- _Information_:
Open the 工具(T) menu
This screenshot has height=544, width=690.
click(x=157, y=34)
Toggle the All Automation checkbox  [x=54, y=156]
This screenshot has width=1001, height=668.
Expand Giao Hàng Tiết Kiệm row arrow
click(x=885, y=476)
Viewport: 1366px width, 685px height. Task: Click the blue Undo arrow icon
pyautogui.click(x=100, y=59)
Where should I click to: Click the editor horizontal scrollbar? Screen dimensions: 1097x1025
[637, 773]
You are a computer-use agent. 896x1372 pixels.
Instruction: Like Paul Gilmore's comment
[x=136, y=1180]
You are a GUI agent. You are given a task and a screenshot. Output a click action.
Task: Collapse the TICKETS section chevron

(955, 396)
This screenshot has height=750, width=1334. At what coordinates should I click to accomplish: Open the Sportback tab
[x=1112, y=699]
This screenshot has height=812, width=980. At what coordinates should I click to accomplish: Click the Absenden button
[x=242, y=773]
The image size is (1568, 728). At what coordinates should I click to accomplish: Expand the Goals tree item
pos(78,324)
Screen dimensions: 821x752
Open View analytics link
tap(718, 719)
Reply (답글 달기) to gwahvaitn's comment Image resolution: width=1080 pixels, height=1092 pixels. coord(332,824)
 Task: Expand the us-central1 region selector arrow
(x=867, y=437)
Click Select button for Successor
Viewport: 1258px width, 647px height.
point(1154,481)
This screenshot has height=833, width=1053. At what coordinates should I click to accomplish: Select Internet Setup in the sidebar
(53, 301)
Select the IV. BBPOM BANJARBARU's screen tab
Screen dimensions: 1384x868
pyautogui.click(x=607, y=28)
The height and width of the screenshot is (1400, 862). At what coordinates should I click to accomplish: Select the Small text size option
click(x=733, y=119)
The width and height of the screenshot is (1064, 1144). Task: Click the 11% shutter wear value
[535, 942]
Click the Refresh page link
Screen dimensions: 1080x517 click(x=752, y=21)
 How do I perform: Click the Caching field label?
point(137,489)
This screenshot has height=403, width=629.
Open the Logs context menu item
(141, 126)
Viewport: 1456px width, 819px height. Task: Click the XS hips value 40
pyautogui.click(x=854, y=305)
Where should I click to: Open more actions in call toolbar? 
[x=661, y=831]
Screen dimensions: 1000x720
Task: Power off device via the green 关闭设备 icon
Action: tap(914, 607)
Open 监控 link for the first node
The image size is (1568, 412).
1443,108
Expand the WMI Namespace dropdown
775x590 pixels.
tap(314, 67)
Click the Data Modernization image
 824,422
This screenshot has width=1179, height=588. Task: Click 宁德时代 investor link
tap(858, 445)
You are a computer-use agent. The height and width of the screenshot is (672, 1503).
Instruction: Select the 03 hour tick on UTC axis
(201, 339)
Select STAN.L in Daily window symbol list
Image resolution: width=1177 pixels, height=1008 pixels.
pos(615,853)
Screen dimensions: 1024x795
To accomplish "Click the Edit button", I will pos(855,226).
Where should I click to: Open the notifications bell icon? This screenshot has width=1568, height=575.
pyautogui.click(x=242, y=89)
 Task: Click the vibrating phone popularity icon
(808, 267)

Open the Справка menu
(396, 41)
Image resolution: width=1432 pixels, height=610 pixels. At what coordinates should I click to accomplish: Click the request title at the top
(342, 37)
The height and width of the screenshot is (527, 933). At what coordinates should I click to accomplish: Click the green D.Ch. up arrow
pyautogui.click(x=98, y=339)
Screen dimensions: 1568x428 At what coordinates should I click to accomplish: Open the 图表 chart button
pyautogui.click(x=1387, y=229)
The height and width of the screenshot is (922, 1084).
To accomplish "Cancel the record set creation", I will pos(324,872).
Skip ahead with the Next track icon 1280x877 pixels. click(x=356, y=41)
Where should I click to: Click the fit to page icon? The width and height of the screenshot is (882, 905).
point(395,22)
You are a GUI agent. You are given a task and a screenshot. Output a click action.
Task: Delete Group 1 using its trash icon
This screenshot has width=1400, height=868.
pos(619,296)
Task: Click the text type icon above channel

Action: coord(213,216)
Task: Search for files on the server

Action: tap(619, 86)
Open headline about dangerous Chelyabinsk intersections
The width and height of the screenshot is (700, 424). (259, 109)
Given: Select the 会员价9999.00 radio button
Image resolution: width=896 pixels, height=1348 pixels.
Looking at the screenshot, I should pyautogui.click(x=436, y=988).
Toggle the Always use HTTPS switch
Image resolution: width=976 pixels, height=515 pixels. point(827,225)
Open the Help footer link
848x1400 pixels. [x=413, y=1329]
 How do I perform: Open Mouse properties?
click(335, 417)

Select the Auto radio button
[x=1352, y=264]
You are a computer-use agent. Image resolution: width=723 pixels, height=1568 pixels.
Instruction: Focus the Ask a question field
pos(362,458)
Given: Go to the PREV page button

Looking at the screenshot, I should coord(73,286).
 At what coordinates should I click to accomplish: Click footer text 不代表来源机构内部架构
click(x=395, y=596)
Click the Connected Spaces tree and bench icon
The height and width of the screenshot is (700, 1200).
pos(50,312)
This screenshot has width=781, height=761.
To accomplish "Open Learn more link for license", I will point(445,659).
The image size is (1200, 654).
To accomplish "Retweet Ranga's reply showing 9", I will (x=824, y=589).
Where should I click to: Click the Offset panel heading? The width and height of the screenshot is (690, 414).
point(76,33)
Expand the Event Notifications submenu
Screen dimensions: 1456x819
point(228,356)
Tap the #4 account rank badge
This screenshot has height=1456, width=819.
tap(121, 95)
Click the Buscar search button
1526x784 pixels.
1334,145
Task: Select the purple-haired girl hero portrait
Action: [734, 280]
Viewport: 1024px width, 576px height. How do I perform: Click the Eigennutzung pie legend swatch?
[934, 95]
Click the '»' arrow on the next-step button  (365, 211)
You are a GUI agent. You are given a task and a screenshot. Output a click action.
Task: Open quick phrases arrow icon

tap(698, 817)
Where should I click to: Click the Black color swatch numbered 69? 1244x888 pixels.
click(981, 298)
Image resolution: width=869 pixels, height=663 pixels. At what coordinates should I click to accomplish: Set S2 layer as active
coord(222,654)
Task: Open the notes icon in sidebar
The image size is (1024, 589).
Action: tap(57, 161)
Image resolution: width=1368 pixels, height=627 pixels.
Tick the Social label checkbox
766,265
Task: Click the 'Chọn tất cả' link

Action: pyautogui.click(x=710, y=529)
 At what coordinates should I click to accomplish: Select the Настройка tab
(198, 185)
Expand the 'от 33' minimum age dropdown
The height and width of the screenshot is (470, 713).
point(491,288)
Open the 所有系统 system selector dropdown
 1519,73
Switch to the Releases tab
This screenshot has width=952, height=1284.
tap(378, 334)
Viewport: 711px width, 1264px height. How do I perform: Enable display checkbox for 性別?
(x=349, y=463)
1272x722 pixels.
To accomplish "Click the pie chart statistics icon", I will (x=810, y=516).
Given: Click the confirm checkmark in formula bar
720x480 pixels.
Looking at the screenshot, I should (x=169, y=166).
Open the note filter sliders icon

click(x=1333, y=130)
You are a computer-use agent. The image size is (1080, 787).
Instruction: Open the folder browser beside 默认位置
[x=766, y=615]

- _What is being asked_:
Transcribe, in full, each record that appears above.

- _Exercise output_:
Open the 工具(T) menu
This screenshot has height=544, width=690.
click(x=157, y=34)
Toggle the All Automation checkbox  [x=54, y=156]
This screenshot has width=1001, height=668.
Expand Giao Hàng Tiết Kiệm row arrow
click(x=885, y=476)
Viewport: 1366px width, 685px height. Task: Click the blue Undo arrow icon
pyautogui.click(x=100, y=59)
Where should I click to: Click the editor horizontal scrollbar? Screen dimensions: 1097x1025
[637, 773]
You are a computer-use agent. 896x1372 pixels.
Instruction: Like Paul Gilmore's comment
[x=136, y=1180]
You are a GUI agent. You are given a task and a screenshot. Output a click action.
Task: Collapse the TICKETS section chevron

(955, 396)
This screenshot has height=750, width=1334. At what coordinates should I click to accomplish: Open the Sportback tab
[x=1112, y=699]
This screenshot has height=812, width=980. At what coordinates should I click to accomplish: Click the Absenden button
[x=242, y=773]
The image size is (1568, 728). At what coordinates should I click to accomplish: Expand the Goals tree item
pos(78,324)
Screen dimensions: 821x752
Open View analytics link
tap(718, 719)
Reply (답글 달기) to gwahvaitn's comment Image resolution: width=1080 pixels, height=1092 pixels. coord(332,824)
 Task: Expand the us-central1 region selector arrow
(x=867, y=437)
Click Select button for Successor
Viewport: 1258px width, 647px height.
point(1154,481)
This screenshot has height=833, width=1053. At what coordinates should I click to accomplish: Select Internet Setup in the sidebar
(53, 301)
Select the IV. BBPOM BANJARBARU's screen tab
Screen dimensions: 1384x868
pyautogui.click(x=607, y=28)
The height and width of the screenshot is (1400, 862). At what coordinates should I click to accomplish: Select the Small text size option
click(x=733, y=119)
The width and height of the screenshot is (1064, 1144). Task: Click the 11% shutter wear value
[535, 942]
Click the Refresh page link
Screen dimensions: 1080x517 click(x=752, y=21)
 How do I perform: Click the Caching field label?
point(137,489)
This screenshot has height=403, width=629.
Open the Logs context menu item
(141, 126)
Viewport: 1456px width, 819px height. Task: Click the XS hips value 40
pyautogui.click(x=854, y=305)
Where should I click to: Open more actions in call toolbar? 
[x=661, y=831]
Screen dimensions: 1000x720
Task: Power off device via the green 关闭设备 icon
Action: tap(914, 607)
Open 监控 link for the first node
The image size is (1568, 412).
1443,108
Expand the WMI Namespace dropdown
775x590 pixels.
tap(314, 67)
Click the Data Modernization image
 824,422
This screenshot has width=1179, height=588. Task: Click 宁德时代 investor link
tap(858, 445)
You are a computer-use agent. The height and width of the screenshot is (672, 1503).
Instruction: Select the 03 hour tick on UTC axis
(201, 339)
Select STAN.L in Daily window symbol list
Image resolution: width=1177 pixels, height=1008 pixels.
pos(615,853)
Screen dimensions: 1024x795
To accomplish "Click the Edit button", I will pos(855,226).
Where should I click to: Open the notifications bell icon? This screenshot has width=1568, height=575.
pyautogui.click(x=242, y=89)
 Task: Click the vibrating phone popularity icon
(808, 267)

Open the Справка menu
(396, 41)
Image resolution: width=1432 pixels, height=610 pixels. At what coordinates should I click to accomplish: Click the request title at the top
(342, 37)
The height and width of the screenshot is (527, 933). At what coordinates should I click to accomplish: Click the green D.Ch. up arrow
pyautogui.click(x=98, y=339)
Screen dimensions: 1568x428 At what coordinates should I click to accomplish: Open the 图表 chart button
pyautogui.click(x=1387, y=229)
The height and width of the screenshot is (922, 1084).
To accomplish "Cancel the record set creation", I will pos(324,872).
Skip ahead with the Next track icon 1280x877 pixels. click(x=356, y=41)
Where should I click to: Click the fit to page icon? The width and height of the screenshot is (882, 905).
point(395,22)
You are a GUI agent. You are given a task and a screenshot. Output a click action.
Task: Delete Group 1 using its trash icon
This screenshot has width=1400, height=868.
pos(619,296)
Task: Click the text type icon above channel

Action: coord(213,216)
Task: Search for files on the server

Action: tap(619, 86)
Open headline about dangerous Chelyabinsk intersections
The width and height of the screenshot is (700, 424). (259, 109)
Given: Select the 会员价9999.00 radio button
Image resolution: width=896 pixels, height=1348 pixels.
Looking at the screenshot, I should pyautogui.click(x=436, y=988).
Toggle the Always use HTTPS switch
Image resolution: width=976 pixels, height=515 pixels. point(827,225)
Open the Help footer link
848x1400 pixels. [x=413, y=1329]
 How do I perform: Open Mouse properties?
click(335, 417)

Select the Auto radio button
[x=1352, y=264]
You are a computer-use agent. Image resolution: width=723 pixels, height=1568 pixels.
Instruction: Focus the Ask a question field
pos(362,458)
Given: Go to the PREV page button

Looking at the screenshot, I should coord(73,286).
 At what coordinates should I click to accomplish: Click footer text 不代表来源机构内部架构
click(x=395, y=596)
Click the Connected Spaces tree and bench icon
The height and width of the screenshot is (700, 1200).
pos(50,312)
This screenshot has width=781, height=761.
To accomplish "Open Learn more link for license", I will point(445,659).
The image size is (1200, 654).
To accomplish "Retweet Ranga's reply showing 9", I will (x=824, y=589).
Where should I click to: Click the Offset panel heading? The width and height of the screenshot is (690, 414).
point(76,33)
Expand the Event Notifications submenu
Screen dimensions: 1456x819
point(228,356)
Tap the #4 account rank badge
This screenshot has height=1456, width=819.
tap(121, 95)
Click the Buscar search button
1526x784 pixels.
1334,145
Task: Select the purple-haired girl hero portrait
Action: [734, 280]
Viewport: 1024px width, 576px height. How do I perform: Click the Eigennutzung pie legend swatch?
[934, 95]
Click the '»' arrow on the next-step button  (365, 211)
You are a GUI agent. You are given a task and a screenshot. Output a click action.
Task: Open quick phrases arrow icon

tap(698, 817)
Where should I click to: Click the Black color swatch numbered 69? 1244x888 pixels.
click(981, 298)
Image resolution: width=869 pixels, height=663 pixels. At what coordinates should I click to accomplish: Set S2 layer as active
coord(222,654)
Task: Open the notes icon in sidebar
The image size is (1024, 589).
Action: tap(57, 161)
Image resolution: width=1368 pixels, height=627 pixels.
Tick the Social label checkbox
766,265
Task: Click the 'Chọn tất cả' link

Action: pyautogui.click(x=710, y=529)
 At what coordinates should I click to accomplish: Select the Настройка tab
(198, 185)
Expand the 'от 33' minimum age dropdown
The height and width of the screenshot is (470, 713).
point(491,288)
Open the 所有系统 system selector dropdown
 1519,73
Switch to the Releases tab
This screenshot has width=952, height=1284.
tap(378, 334)
Viewport: 711px width, 1264px height. How do I perform: Enable display checkbox for 性別?
(x=349, y=463)
1272x722 pixels.
To accomplish "Click the pie chart statistics icon", I will (x=810, y=516).
Given: Click the confirm checkmark in formula bar
720x480 pixels.
Looking at the screenshot, I should (x=169, y=166).
Open the note filter sliders icon

click(x=1333, y=130)
You are a computer-use agent. The image size is (1080, 787).
Instruction: Open the folder browser beside 默认位置
[x=766, y=615]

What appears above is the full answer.